Bertelli Pavilion – Pioggia Botanica

È intitolata Pioggia Botanica l’installazione che Emiliano Salci e Britt Moran hanno creato interpretando i profumi Bertelli: è ispirata dalle sensazioni generate dalla pioggia nella natura

L’ispirazione nasce dall’idea di recuperare elementi della memoria capaci di evocare sensazioni olfattive. Un incantesimo che si rompe nella natura, e nel frantumarsi sprigiona rifrazioni, specchiature, rimandi e citazioni di ricordi.

Un passato che rinasce a nuova vita in una fragranza re-inventata. La pioggia lava, distilla e raccoglie in un blocco di onice le essenze che la natura espande.

I materiali impiegati sono vetro retro-verniciato, specchio, ottone, alabastro. I colori sono nero, viola, giallo, verde. Ricordi Decò nei segni, nelle finiture e nei colori. Oro abbagliante e specchi segnati dal tempo immersi nella natura generosa. La natura irrompe, penetra e inonda la memoria. L’acqua sprigiona, raccoglie e provoca l’olfatto. La pioggia catartica che istilla e distilla il cuore delle essenze. Essenze che affiorano dai ricordi. Profumo di Pioggia.

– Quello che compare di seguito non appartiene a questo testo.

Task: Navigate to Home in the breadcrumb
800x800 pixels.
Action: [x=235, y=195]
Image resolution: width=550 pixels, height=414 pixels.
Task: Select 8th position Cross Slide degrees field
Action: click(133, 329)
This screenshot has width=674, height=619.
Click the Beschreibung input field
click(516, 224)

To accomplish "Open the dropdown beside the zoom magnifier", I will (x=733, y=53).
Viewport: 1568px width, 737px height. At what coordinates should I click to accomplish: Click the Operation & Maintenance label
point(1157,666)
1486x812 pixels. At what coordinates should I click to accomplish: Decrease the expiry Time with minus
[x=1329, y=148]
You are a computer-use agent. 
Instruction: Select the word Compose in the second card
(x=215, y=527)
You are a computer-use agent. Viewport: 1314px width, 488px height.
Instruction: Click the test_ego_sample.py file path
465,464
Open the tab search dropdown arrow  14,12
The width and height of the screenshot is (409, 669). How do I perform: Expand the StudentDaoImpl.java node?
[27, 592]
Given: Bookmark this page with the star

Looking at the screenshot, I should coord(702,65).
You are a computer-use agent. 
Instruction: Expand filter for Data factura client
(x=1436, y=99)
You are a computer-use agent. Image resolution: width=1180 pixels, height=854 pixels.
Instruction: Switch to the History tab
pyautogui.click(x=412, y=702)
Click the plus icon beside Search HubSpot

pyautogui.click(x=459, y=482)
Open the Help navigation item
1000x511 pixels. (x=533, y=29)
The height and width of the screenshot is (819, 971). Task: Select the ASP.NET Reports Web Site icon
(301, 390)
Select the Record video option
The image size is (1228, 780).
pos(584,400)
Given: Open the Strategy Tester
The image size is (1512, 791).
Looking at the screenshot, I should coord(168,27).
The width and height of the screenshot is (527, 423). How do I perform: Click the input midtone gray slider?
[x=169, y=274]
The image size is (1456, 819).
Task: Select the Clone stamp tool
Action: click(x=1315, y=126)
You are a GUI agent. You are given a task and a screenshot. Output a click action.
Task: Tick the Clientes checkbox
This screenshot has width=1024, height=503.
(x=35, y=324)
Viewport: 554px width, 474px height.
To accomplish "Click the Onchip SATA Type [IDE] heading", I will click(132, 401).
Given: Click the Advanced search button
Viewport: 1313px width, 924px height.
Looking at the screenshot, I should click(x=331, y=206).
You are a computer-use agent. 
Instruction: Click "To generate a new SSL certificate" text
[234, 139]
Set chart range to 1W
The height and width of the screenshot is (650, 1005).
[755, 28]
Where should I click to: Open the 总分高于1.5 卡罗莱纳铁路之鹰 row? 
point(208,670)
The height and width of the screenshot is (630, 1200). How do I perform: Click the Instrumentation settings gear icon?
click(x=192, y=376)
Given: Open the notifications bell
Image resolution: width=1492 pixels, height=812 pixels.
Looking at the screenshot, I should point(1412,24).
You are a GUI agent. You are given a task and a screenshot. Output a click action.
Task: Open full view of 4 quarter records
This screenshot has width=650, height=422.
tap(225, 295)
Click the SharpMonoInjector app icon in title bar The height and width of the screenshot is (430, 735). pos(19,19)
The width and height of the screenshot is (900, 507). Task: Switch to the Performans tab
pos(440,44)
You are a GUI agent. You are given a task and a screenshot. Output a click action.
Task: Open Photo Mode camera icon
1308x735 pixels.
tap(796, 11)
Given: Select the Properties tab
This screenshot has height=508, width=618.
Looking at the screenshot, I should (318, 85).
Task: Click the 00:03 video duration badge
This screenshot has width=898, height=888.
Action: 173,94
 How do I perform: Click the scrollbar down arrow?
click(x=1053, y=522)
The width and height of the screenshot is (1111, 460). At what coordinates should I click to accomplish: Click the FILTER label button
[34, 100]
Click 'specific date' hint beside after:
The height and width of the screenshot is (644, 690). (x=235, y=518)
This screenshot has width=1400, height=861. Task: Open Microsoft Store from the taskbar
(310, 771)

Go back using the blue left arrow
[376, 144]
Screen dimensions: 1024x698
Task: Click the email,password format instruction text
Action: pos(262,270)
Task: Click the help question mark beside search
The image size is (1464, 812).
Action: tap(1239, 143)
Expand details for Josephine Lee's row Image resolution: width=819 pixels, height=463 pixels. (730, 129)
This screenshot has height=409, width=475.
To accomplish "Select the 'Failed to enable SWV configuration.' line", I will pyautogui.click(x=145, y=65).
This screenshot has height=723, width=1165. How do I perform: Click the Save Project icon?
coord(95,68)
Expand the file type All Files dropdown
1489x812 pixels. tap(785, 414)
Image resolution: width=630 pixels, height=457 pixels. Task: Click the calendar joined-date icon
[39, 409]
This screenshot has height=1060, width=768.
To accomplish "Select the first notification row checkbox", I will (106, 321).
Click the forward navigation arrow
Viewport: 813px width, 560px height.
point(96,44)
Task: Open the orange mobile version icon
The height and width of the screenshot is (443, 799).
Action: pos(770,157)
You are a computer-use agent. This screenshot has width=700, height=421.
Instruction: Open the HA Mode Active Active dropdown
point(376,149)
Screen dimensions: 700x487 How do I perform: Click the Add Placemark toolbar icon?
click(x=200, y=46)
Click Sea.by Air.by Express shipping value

Emiliano Salci e Britt Moran mettono a frutto i loro personali percorsi di lavoro e di approfondimento nel design, nell’arte e nella moda e nel 2003 fondano Dimorestudio. A partire da quel momento ogni progetto è stato ideato e sviluppato in maniera personale e riconoscibile. Un percorso visivo ed emotivo senza tempo. Una ricerca ricca di dettagli tali da rendere semplice, e per ciò stesso sofisticata, ogni realizzazione, ogni segno, ogni proposta, ogni suggestione, innovazione e citazione.

Bertelli

Achille Bertelli iniziò la sua attività nel 1888. Iniziò producendo un rivoluzionario cerotto medicato. Fu rapido il passaggio alla cosmesi, con la produzione di saponi profumati di profumi, polveri e creme per la donna moderna. Tra i profumi di maggior successo Asso di Cuori, e Come tu mi vuoi, che ebbe come testimonial l’attrice Greta Garbo. Nel 1960 la società fu venduta a Lepetit.

Profumo Pioggia

Una sottile pioggia cade nell’Orto Botanico, spazio armonioso, opera di sovrani del passato. Un bouquet rigenerante di pino e fogliame, avvolto da note agrumate, ci rimanda a reminiscenze di thè Earl Grey. Un accordo acquatico di fresia, rivestito di petali di loto corre lungo il palazzo, ad incontrare un gelsomino che ci rivela il romanticismo dei muschi di bosco e dei muschi bianchi, lanciando un ultimo occhiolino a Milano.